Ten sections from each bird lung were viewed at 2000× magnification and sampled using the systematic area-weighted quadrats subsampling technique(Muller et al., 1981). Six fields were sampled from each section, giving 60 fields per lung. Images of the sampled fields were imported into CorelDraw 9 (Corel Corporation), a Merz grid was superimposed on the image, and point and intersection counts were carried out.

The pertinent data for the present analysis are the total surface area and the harmonic mean thickness of the blood–gas tissue barrier, where the blood capillaries oppose the air capillaries. The gas exchange surface density of the blood capillaries (SVc) was determined by counting intersections that ran from air to blood and calculated using SVc=2I/L, where I is the number of intersections counted and L is the total length of the test system. The surface area of the blood–gas barrier, St, was calculated from the reference volume of the exchange tissue (Maina et al.,1989).

The harmonic mean thickness of the blood–gas tissue barrier(τht,) was calculated as 2/3[n/Σ(1/L)]M–1, where n is the number of measured intercepts, Σ(1/L) is the sum of the reciprocal of the intercept lengths and M is the final magnification (Maina et al.,1989). The ratio Stht,multiplied by Krogh's coefficient of oxygen diffusion, provides the anatomical(tissue) diffusing capacity of the blood–gas barrier. The value for Krogh's coefficient was assumed to be 4.1×10–10cm2 s–1 mbar–1, to be comparable to the study of Maina et al.(1989).

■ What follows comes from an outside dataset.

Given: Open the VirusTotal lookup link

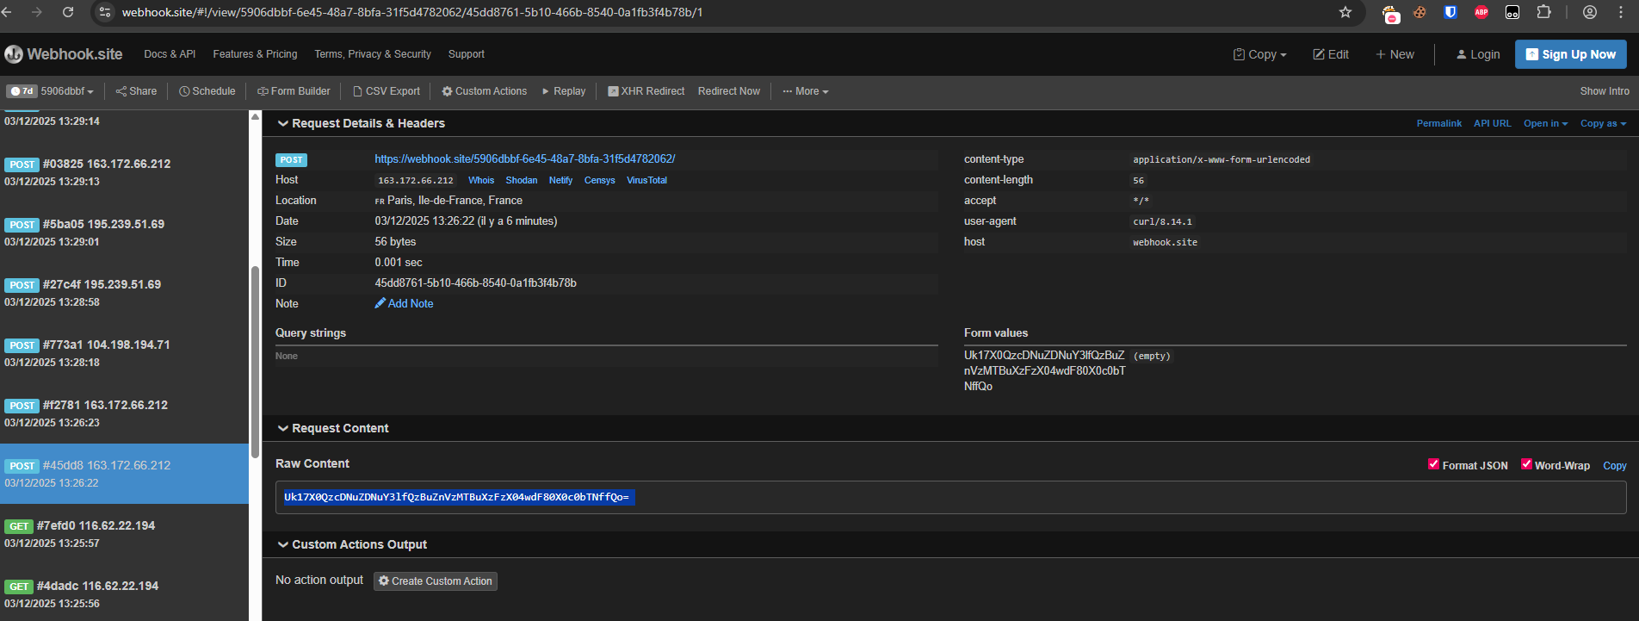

Statistics include linear regressions (model 1, least squares) on log10-transformed data, excluding the single adult bird. The units of mass are grams. Regression statistics include coefficients of determination(r2) and 95% confidence intervals of the slope (CI),calculated in Excel with StatistiXL add-in software(statistixl.com),as were tests for relationships among residuals and for outlier points. Differences in regression slopes and elevations were tested with analysis of covariance (ANCOVA) according to Zar(1998). Where slopes were significantly different, the regions of significantly different elevations were identified with the Johnson–Neyman technique(White, 2003). Means of other values are given with 95% confidence intervals.

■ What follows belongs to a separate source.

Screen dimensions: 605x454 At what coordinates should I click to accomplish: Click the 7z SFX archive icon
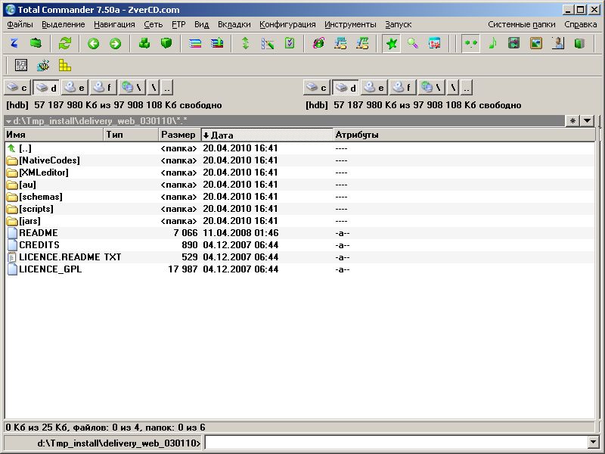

Four newly hatched pelicans (body mass 88–121 g), had metabolic rates of 1.5±0.3 ml min–1 (mean ± 95% CI) at 36°C, near the mean of 1.18 ml min–1 for 18 hatchlings in a previous study of Australian pelicans(Pearson et al., 2002). It was not possible to increase metabolic rate by exposure to cold, because the hatchlings were naked and had not developed any thermoregulatory ability. They were helpless and uncoordinated and thus incapable of exercise. Therefore,metabolic rates measured on the first day of hatching were used for both resting and maximal values (Fig. 1).

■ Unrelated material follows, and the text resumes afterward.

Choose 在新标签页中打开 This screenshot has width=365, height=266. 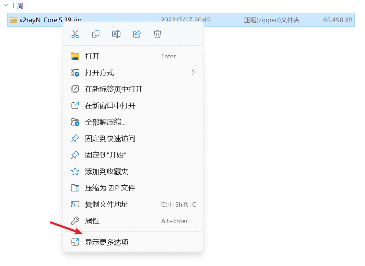[133, 89]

Resting and maximal metabolic rates diverged in birds aged 11 days or older. The increases in resting metabolic rate were not linear on a double log plot, because 11- and 21-day-old birds had relatively high values. Maximal rate, however, was linear over two orders of magnitude body mass, with a slope of 1.28±0.07 CI (Fig. 1). At the maximum body mass of 8834 g, the regression equations indicate a resting metabolic rate of 144 ml min–1 and a maximum metabolic rate of 436 ml min–1. This indicates a total metabolic scope of 292 ml min–1 or a factorial scope of 3.0. There was no apparent difference in maximal rate of the adult and the juveniles of similar mass.

Pulmonary morphometry

Lung volume data were available for 13 post-hatch pelicans(Fig. 2). There was a strong,linear relationship between log-transformed lung volume and body mass, and the slope of the relationship (1.05±0.06 CI) was not significantly greater than 1.0. The value from the adult bird was not exceptional.

The surface area of the blood–gas barrier increased allometrically with body size with a slope of 1.25±0.15 CI(Fig. 3). There appeared to be further increase in surface area in the single adult, and the difference was significant (Outlier test: Studentised residual 2.66 > critical value 2.23 at α=0.05).

Harmonic mean thickness of the blood–gas tissue barrier did not change significantly in the juvenile pelicans during development, the slope being 0.02±0.08 CI (Fig. 4). However, the value from the adult was significantly lower than the other juveniles of similar body mass (Outlier test: Studentised residual 4.58 > critical value 2.23 at α=0.05).

The anatomical diffusing capacity of the blood–gas tissue barrier was significantly allometric, with a slope of 1.23±0.20 CI. Because of the dramatic decrease in barrier thickness, diffusing capacity in the adult was significantly higher than values for the other juveniles of similar mass(Outlier test: Studentised residual 3.78 > critical value 2.23 atα=0.05).

This study demonstrates that maximum metabolic rate and diffusing capacity of the blood–gas barrier of highly altricial pelicans increase greatly during post-hatching development, as the animals progress from helpless neonate to a state capable of flight. The scaling exponents (slopes) are greater than 1 (Figs 1 and 5). To illustrate these increases in terms of mass-specific values for an 88 g hatchling and an 8.8 kg juvenile, maximum metabolic rate increases by 357% and diffusing capacity by 291%.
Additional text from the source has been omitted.